Just Because

Just Because

I sit in a coffee shop, try not to cry, and rather than wait for the feeling to pass, I embrace, write, and see what comes out. A deep lover of Nora Ephron movies, pretending I’m Kathleen Kelly in You’ve Got Mail writing to NY152 before she learns NY152 is Joe Fox, I want to feel like old friends mid conversation, instead of what we actually are, people who don’t know each other and have never met. Perhaps as I write and you read, we’ll find solid ground together. In the spirit of HerHaus.

I tend to overshare—simultaneously my superpower and my kryptonite—but I believe the exchange of stories establishes intimacy and builds relationships. The word vomit equivalent of “I’ll show you mine, if you show me yours”. This stems from a deep desire to connect, feel less alone or weird, break the fourth wall, look directly into the camera and say, “Are you seeing this too? Isn’t this insane?” BECAUSE THIS LIFE IS BONKERS! Wonderfully, brilliantly, beautifully, and painfully
bonkers.

I walk an exhaustingly delicate tightrope of vulnerability with boundaries. My boyfriend frequently reminds me “Christina, you don’t owe anyone the details about your life,” but I don’t know how to be mysterious or surface level. The result is the confiding of strangers. Give me 10 minutes in a bar, and I will know the bartender’s name, his ex wife’s name, the grade of his children, and why he no longer uses a smartphone. I love these moments, these seemingly insignificant scenes of connection replanting me in my own Nora Ephron film. My charmingly messy life, the zellenial Meg Ryan equivalent complete with a score by The Cranberries.
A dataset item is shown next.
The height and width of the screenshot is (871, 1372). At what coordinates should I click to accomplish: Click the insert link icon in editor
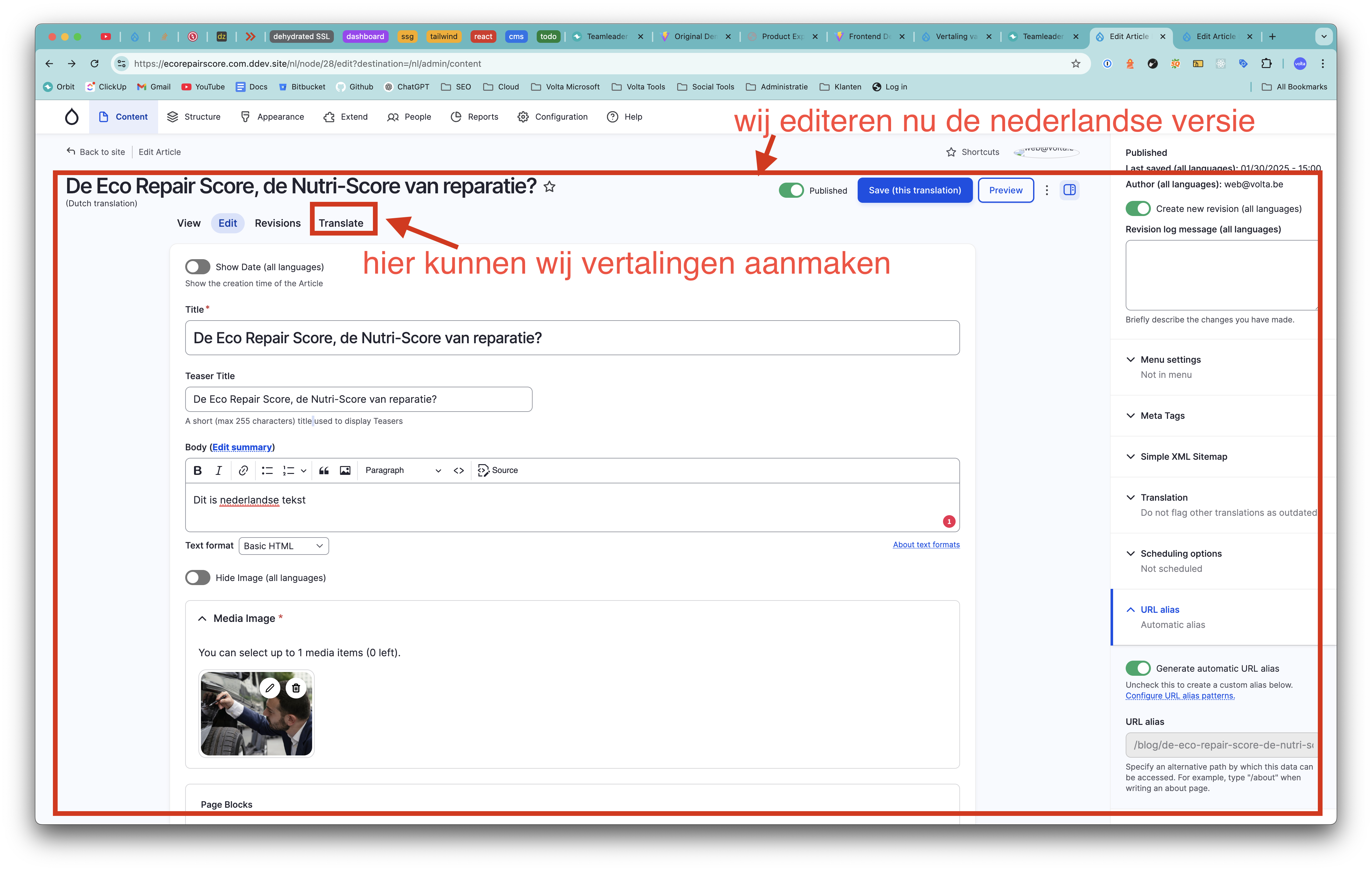click(x=243, y=470)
Raised in the church, I believed the point of everything was “to be Christ-like,” open and ready to share the gospel with all you encounter. This is not the blog in which I map my christian upbringing, attempted deconstruction, and tepid return to some assemblage of faith through a series of transcendent yoga classes and batshit crazy life experiences. Instead, I ask myself “what’s the point?” followed by “does there have to be one?” Can things just simply be what they are without attaching weight or meaning to them?

One of my favorite romantic gestures is “just because” flowers. No birthday, anniversary, or apology necessary, I wanted to give you flowers just because.

Just because I love you.
Just because I saw them and thought of you.

But that childlike innocence can turn into adulthood paranoia.

A “just because” blog.
Just because I’m exhausted.
Just because I can’t handle being on TikTok right now.
Just because I need to log hours.
Just because sitting in a coffee shop, trying not to cry, writing makes me feel like this silly little world isn’t quite so big and quite so scary as it is.

Lindsay started HerHaus just because she saw a need for the women in her community. I’m fortunate enough to be in her path of totality. From vague hand gestures and hour long zoom meetings to a company about the hard, wild, wonderful realities of being a woman.

I challenge you to think about your own womanhood, removed of instagram reels, tiktoks, articles about cortisol, the should’s and shouldn’ts of feminism, and any other baggage attached to your idea of womanhood. Close your eyes and feel what it is to be a woman right here, right now, in your body, at this moment.

I’ll show you mine. Past the initial wave of exhaustion , pissiness of my boobs’ size, uncomfortability of my shoes, hate of the cellulite on my ass, I feel a wave of gratitude that wells up right behind my belly button. Religion, politics, and responsibilities aside, if you have the ability to sit still with yourself for even a moment, you’re pretty fuckinging lucky.

Maybe Nora Ephron was on to something when she wrote about New York in the fall and bouquets of sharpened pencils. I don’t believe in sweating the small stuff, but I do believe in noticing it. All the feelings of hurt or overwhelm. All the lessons to learn, all the wisdom to give. Maybe meeting each day with exhaustive gratitude is the point. Because maybe the point is to live this weird, wonderful life with as much love, laughter, and joy as possible. Just because we can.